The Aresan Clan is published four times a week (Tue, Wed, Fri, Sun). You can see what's been written so far collected here. All posts will be posted under the Aresan Clan label. For summaries of the events so far, visit here. See my previous serial Vampire Wares collected here.

Friday, April 29, 2011

Emotions and Expression of Emotions

There's believed to be a close link between emotions and expressions of emotions. I remember first reading about this idea in Paul Ekman's book Emotion's Revealed. Ekman, early in his research career had gone through a long process of documenting every facial expression the facial muscles are capable of making, by contracting individually and in every conceivable combination all the facial muscles of the face. The purpose was to make sure they had a complete and accurate list of all meaningful facial expressions. Most facial expressions that you can make are just silly, weird expressions that mean nothing. The few that are actually meaningful are only a small subset, like expressions of sadness, joy, anger and so on. What Ekman discovered in this process is that whenever he made the proper expression of an emotion it would lead to the feeling of that emotion. For example, the expression of sadness involves contracting a muscle in the center of the forehead called the pyramidal muscle (it's called that because it causes a furrowed pattern on the brow in the shape of an inverted triangle). When you contract the pyramidal muscle, you can feel a sort of a tinge of sadness inside, like some sad event is tugging your heart. And similarly when you make a genuine smile, sometimes called a Duchenne Smile, which involves both raising the edge of your lips as well as contracting the orbicularis oculi muscles at the edge of your eyes to form the crow's feet wrinkles (I think Ekman said that smile also involves contracting the muscle between your eyebrows at the top of your nose), it makes you feel good.

New research has confirmed that there is a close correlation between emotions and expressions of emotions. One avenue of research is noting that people whose forehead is numbed by Botox lose the ability to empathize with others. The idea is that the Botox deadens your ability to express emotions because so many of the muscles critical to expressing emotions can't be moved. You can't contract your pyramidal muscle, or your orbicularis oculi muscles, and thus your ability to feel sadness and happiness is dampened. By dampening your ability to feel these emotions, your ability to empathize is also dampened. Perhaps, it's because part of our empathy process involves unconsciously mirroring other people's facial expressions so that we feel along with them.

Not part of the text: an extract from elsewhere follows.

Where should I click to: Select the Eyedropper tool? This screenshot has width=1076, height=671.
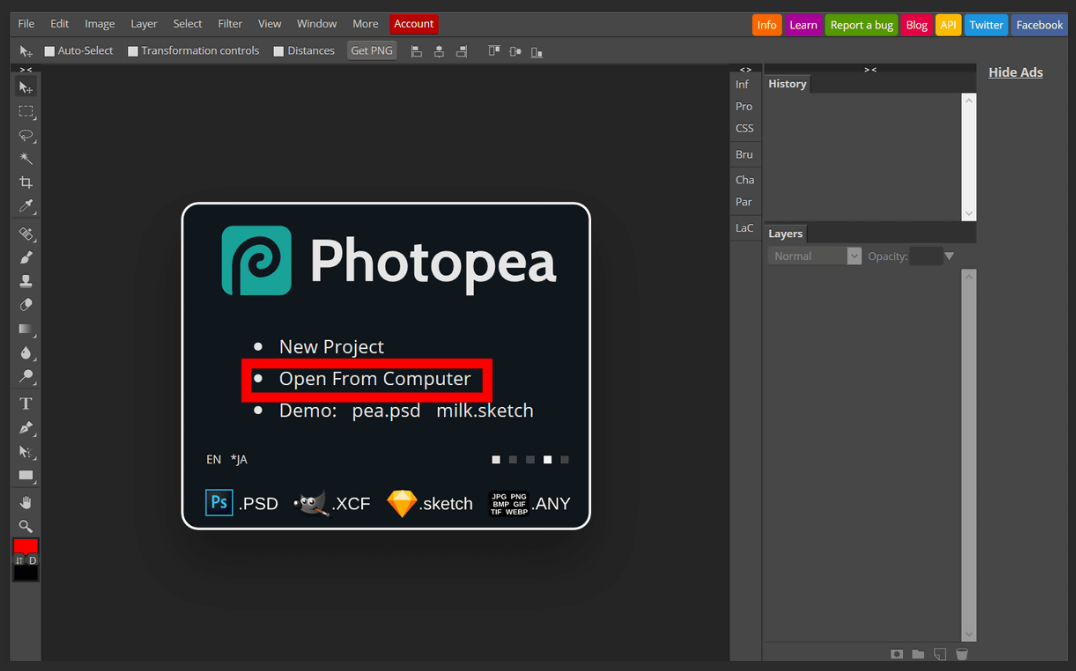[25, 208]
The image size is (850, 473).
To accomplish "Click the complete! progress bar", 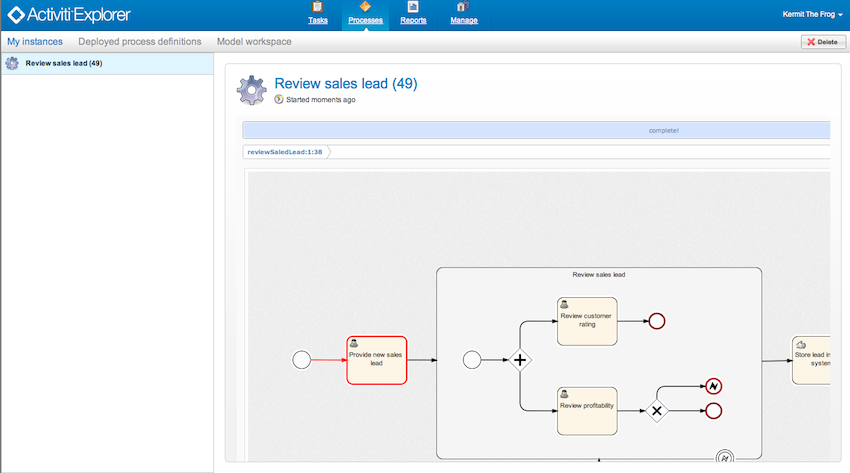I will pyautogui.click(x=536, y=130).
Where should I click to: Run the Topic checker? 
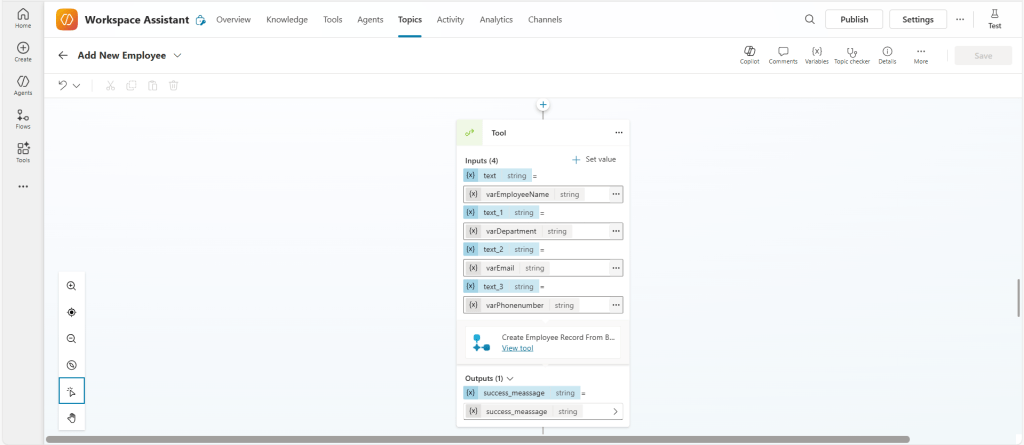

It makes we wonder how this all fits in with theories of emotion. For example, according to various two-factor theories of emotion, such as Schachter-Singer, emotions are caused by different state of arousal combined with interpretation of that arousal. For example, if you're aroused, your heart beating fast, you might just as easily interpret it as fear or lust. If expression of emotions play a part, this could help flesh out the interpretation part of the two-factor theory.